The pic of Cheetah skier, was found over in a thread on killingtonzone.com. Maybe she does ski at K.


----------



## Cornhead (May 1, 2012)

Rambo said:


> The pic of Cheetah skier, was found over in a thread on killingtonzone.com. Maybe she does ski at K.



Maybe she his woman, maybe he drag her through snow by hair.



steamboat1 said:


> We had the black flies already at K last week. They were especially thick at the top of Skyelark when you were putting your ski's on after hiking over but were all over the mountain. It's been a few years since I swatted flies while skiing.
> 
> Nice TR Cornhead but I called it a season the week before. Kudos to you for going.
> 
> ...



I test drove the Impreza Outback Sport, I like that it has more ground clearance than the Rex, the extra ponies sold me on the Rex. Now, with the current gas prices, I wonder if I made the wrong choice. I love being able to pass people quickly though. I used to own a Geo Tracker, passing in that was an adventure, it'd go anywhere though. Tim's new Impreza has the new 2.0 L, it gets over 30mpg on the highway, imprezive, miss-spell intended, for a full time all wheel drive. Mine is supposed to get 29, more like 22 with the rack on top. Premium fuel is required for the Rex too...ouch. If gas prices don't go down, I can see reserving it for rainy days this Summer, pedaling the Giant, and twisting the throttle on the Buell, will be my preferred modes of transit. My 96 Buell S1 Lightning gets an incredible 45mpg on the highway, I was shocked, my 650 Yamaha Maxim got no better than 35.
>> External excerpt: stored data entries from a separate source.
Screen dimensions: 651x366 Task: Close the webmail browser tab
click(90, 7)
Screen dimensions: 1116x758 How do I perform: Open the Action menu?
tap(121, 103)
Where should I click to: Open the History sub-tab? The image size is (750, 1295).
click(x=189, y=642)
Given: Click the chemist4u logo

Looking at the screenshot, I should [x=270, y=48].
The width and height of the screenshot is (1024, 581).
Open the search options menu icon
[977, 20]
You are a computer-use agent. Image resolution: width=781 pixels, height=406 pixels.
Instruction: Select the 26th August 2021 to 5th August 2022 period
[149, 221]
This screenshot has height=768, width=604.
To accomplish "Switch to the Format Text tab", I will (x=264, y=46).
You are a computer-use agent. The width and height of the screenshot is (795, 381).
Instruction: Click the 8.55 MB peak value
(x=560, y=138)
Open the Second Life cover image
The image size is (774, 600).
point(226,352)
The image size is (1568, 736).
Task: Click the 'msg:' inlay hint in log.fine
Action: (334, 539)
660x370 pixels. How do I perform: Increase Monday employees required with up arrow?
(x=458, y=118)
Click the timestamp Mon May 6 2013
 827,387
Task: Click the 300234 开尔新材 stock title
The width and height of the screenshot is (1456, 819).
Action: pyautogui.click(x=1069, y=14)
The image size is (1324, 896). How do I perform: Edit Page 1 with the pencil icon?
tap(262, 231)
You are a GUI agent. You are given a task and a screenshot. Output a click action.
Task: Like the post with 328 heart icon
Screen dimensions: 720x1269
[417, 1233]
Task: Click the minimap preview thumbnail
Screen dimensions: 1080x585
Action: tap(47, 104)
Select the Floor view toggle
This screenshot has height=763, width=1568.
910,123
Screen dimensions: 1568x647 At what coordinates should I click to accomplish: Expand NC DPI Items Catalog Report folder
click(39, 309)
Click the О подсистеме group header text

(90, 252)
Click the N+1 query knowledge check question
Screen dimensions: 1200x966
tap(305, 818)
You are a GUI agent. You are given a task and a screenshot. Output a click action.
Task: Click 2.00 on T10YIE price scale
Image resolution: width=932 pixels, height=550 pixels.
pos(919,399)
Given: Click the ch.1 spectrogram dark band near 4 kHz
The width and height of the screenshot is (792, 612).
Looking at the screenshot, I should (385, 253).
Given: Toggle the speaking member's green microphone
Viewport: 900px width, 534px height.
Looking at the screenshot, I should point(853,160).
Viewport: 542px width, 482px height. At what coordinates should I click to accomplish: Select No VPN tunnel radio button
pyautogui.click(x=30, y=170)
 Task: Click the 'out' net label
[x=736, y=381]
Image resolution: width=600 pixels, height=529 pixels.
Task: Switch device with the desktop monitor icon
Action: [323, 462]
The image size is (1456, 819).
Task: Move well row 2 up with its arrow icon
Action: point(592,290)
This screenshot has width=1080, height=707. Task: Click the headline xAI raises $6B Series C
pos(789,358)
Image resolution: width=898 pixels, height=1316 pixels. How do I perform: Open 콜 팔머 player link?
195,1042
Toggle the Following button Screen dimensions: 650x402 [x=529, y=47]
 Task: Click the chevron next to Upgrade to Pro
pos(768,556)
Love black cars,nothing looks better clean. I had a black 99 Ford Contour SVT, cool car, it wasn't your rental car Contour, for sure.  Problem is, they don't stay that way long. Silver is great for hiding dirt, but you don't get that wow factor when you detail it, like you do with most other colors. You almost feel gipped spending all that time cleaning it, and it doesn't look much different. Oh, by the way, the Buell is black, it's a beast, you can't leave it idling unattended, it'll wander away on it's own. I fired it up one frosty morning, went back inside to finish my coffee, when I came back outside, it had moved a good twelve feet, the rear wheel was in the lawn!


----------



## steamboat1 (May 2, 2012)

Cornhead said:


> Maybe she his woman, maybe he drag her through snow by hair.
> 
> 
> 
> ...


Mine is a 2011, yes it has a rack but I haven't put my Thule box on it yet. Rated 27mpg highway. I've been getting better than 30 most of the time on regular gas (seem to get a wee bit less when it's really cold outside). I heard the 2012 has a new tranny & is estimated 36mpg highway. Not much of an adventure passing on two lane highways for me with the Subbie. My other car is a 2000 Chevy Impala. Same thing better than 30mpg highway on regular & more get up & go with a V-6. Problem is it's got 180,000 miles on it & I feel more comfortable knowing I have AWD in the mountains. The Chevy is still my everyday car though. Can't kill that 3800 engine. That's why GM stopped making them.


----------